Los agresores vamos por libres, exigiendo a los gobiernos de turno más seguridad en nuestras calles y más presos en nuestras cárceles —como si la relación fuera proporcional—, ignorando que en uno, dos, cinco años, la población penada se cruzará con nosotros, con nuestros hijos, y no tendrá más remedio que pedirnos caridad o robarnos. No hay elección.
No, señores: celebrar que los presos se maten entre sí, entre cuatro paredes que impiden ver y discernir las estructuras y modelos que los llevan a ejercer tales niveles de violencia es ser cómplices; y el cómplice —en cualquier sistema penal— también es culpable
Circular a mansalva los videos de lo ocurrido los pasados 23 y 24 de febrero en Cotopaxi, Cuenca y Guayas nos condena a no olvidar, a responsabilizarnos, a asumir a esos muertos como propios, a humanizarnos y sentir compasión por ellos y por los miles de familiares que sufren a la sombra... Los pobres, los extranjeros, las mulas que deambulan en nuestras cárceles tienen padres, hermanos, tienen hijos. La estratificación social excluyente que nos ampara y enorgullece está condenándolos sin miramientos a odiarnos. Y el odio no perdona.

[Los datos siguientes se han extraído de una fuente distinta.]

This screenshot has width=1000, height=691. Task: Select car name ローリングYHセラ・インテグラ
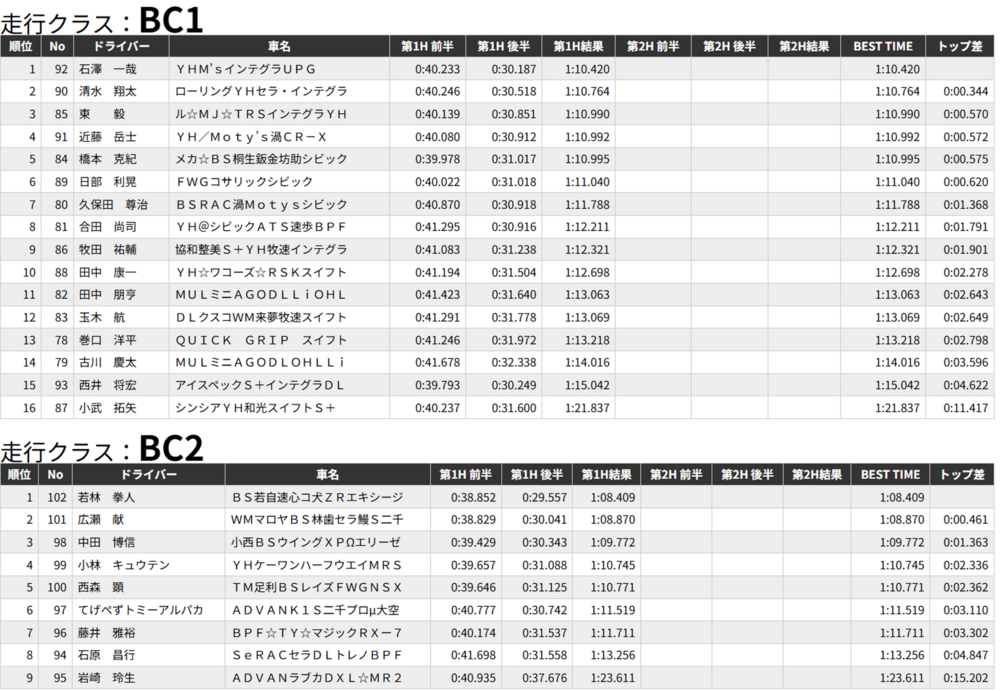coord(261,92)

Han pasado más de diez años de cambios políticos —no de política pública—, se han invertido y desinvertido cientos de millones de dólares en una institucionalidad cada vez más débil y temerosa, que ha visto transferirse la administración penitenciaria a mafias cuya capacidad de control y mando establece dinámicas que obligan a los internos a sumarse a la ley del más fuerte. El que no tira a matar, apenas sobrevive.
El actual presidente tiene la posibilidad histórica de pedir perdón a estas decenas de muertos, conmutando la pena —no el delito ni la obligación de reparar— de personas con sentencias menores a 36 meses, de mujeres víctimas del narcotráfico —detenidas mientras el negocio de la droga no detiene su curso—, de adultos mayores con enfermedades catastróficas a quienes el Estado no puede garantizar atención médica en el encierro…
Incluirlos en programas de responsabilidad social corporativa —tan en boga hoy— puede permitirle, digno empresariado, alinear sus campañas comunicacionales a la corresponsabilidad que los objetivos de desarrollo sostenible exigen. Ganar-ganar nunca pasa de moda.
…79 muertos bajo custodia del Estado, a vista y paciencia de quienes tenemos la suerte de estar fuera. Y no, no sólo que nadie los llora, sino que sus muertes son festejadas por la “clase social alta”, limpia de pecado porque no se ha ensuciado las manos de sangre. No, señores: celebrar que los presos se maten entre sí, entre cuatro paredes que impiden ver y discernir las estructuras y modelos que los llevan a ejercer tales niveles de violencia es ser cómplices; y el cómplice —en cualquier sistema penal— también es culpable.